YOUR OBJECTIVE - The records follow. Copy each one exactly.

RECORD SET: Begin

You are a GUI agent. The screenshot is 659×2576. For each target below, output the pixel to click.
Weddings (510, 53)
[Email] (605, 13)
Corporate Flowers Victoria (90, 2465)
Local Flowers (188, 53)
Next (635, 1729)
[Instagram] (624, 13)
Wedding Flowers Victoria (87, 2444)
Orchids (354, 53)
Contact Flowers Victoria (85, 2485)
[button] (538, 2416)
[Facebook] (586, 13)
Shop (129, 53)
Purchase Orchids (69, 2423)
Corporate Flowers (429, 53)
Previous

RECORD SET: End

EXERCISE OUTPUT -
You are a GUI agent. The screenshot is 659×2576. For each target below, output the pixel to click.
Weddings (510, 53)
[Email] (605, 13)
Corporate Flowers Victoria (90, 2465)
Local Flowers (188, 53)
Next (635, 1729)
[Instagram] (624, 13)
Wedding Flowers Victoria (87, 2444)
Orchids (354, 53)
Contact Flowers Victoria (85, 2485)
[button] (538, 2416)
[Facebook] (586, 13)
Shop (129, 53)
Purchase Orchids (69, 2423)
Corporate Flowers (429, 53)
Previous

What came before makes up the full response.